Elops is a genus of marine ray-finned fish found worldwide, and the only extant member of the ancient family Elopidae. They are commonly known as ladyfish, skipjacks, jack-rashes, or tenpounders.

They are fished, but their bodies are bony, so these fish are not marketed widely for consumption. They are caught and used as bait or may be ground down for fish meal.

== Taxonomy ==
The currently recognized extant species in this genus are:

- Elops affinis Regan, 1909 (Pacific ladyfish)
- Elops hawaiensis Regan, 1909 (Hawaiian ladyfish or giant herring)
- Elops lacerta Valenciennes, 1847 (West African ladyfish or Guinean ladyfish)
- Elops machnata (Forsskål, 1775) (tenpounder)
- Elops saurus Linnaeus, 1766 (ladyfish)
- Elops senegalensis Regan, 1909 (Senegalese ladyfish)
- Elops smithi McBride, Rocha, Ruiz-Carus & Bowen, 2010 (malacho)

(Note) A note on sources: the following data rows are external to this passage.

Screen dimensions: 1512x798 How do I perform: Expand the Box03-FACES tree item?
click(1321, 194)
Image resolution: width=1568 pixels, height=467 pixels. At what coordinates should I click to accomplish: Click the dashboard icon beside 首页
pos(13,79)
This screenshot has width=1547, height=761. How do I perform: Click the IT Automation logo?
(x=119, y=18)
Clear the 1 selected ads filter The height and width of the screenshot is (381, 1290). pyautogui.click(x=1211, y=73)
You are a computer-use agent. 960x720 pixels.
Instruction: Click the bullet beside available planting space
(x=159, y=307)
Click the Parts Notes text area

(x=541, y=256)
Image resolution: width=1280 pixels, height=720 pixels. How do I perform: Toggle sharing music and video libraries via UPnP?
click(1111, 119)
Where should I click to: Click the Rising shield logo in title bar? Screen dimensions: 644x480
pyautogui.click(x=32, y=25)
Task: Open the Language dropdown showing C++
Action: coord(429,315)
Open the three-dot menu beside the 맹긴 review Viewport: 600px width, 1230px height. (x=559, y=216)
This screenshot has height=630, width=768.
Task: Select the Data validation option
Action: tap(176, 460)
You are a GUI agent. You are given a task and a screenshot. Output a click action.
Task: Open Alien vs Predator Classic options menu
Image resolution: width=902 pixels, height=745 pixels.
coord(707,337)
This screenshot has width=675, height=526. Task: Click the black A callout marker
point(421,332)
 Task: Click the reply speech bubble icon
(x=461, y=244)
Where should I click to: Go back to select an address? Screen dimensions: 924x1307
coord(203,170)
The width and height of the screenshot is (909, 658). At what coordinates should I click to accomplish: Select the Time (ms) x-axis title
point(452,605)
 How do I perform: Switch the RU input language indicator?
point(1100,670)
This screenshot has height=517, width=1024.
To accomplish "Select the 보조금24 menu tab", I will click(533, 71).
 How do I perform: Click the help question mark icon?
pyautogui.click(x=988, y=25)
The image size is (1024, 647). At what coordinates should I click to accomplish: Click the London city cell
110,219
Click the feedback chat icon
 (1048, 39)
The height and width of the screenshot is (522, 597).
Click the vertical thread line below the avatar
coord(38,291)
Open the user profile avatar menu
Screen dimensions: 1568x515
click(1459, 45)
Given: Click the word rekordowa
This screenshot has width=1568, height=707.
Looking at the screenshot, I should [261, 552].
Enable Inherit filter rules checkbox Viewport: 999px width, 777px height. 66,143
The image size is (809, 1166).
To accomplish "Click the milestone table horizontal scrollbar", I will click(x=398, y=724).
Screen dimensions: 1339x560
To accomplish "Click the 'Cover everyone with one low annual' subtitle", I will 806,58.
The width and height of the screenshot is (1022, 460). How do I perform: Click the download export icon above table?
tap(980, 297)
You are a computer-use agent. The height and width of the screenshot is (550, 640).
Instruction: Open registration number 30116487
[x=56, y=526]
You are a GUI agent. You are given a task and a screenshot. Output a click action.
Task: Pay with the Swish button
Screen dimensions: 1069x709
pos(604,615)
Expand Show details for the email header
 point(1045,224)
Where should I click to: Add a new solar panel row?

The following fossil species are known, all from otoliths:

- †Elops bultyncki Nolf, 2004 - Early Cretaceous (Aptian) of Spain
- †Elops eutawanus Schwarzhans et al., 2018 - Late Cretaceous (Santonian) of Alabama, USA
- †Elops miiformis Lin et al., 2016 - Middle Eocene (Lutetian) of France
- †Elops ramaekersii Schwarzhans, 1985 - Paleocene or early Eocene of Ellesmere Island, Canada)
- ?†Elops undulatus Stinton, 1966 - early Eocene of England

Excluding these fossil otoliths, the earliest fossil remains of Elops are known from the Early Oligocene of Germany.

Phylogenetic analyses indicate that, in contrast to the ancient nature of the group, the modern species diversity within Elops originates from a relatively recent evolutionary radiation.

== Description ==
The ladyfish are a coastal-dwelling fish found throughout the tropical and subtropical regions, occasionally venturing into temperate waters. Spawning takes place at sea, and the fish larvae migrate inland entering brackish waters. Their food is smaller fish and crustaceans (shrimp). Typically throughout the species, the maximum size is 1 m and the maximum weight 10 kg. The body is fusiform (tapering spindle shape) and oval in cross-section; being slightly laterally compressed, and the eyes are large and partially covered with adipose eyelids.

Like those of eels, the larvae are leptocephalic - being highly compressed, ribbon-like, and transparent. After initial growth, they shrink and then metamorphose into the adult form.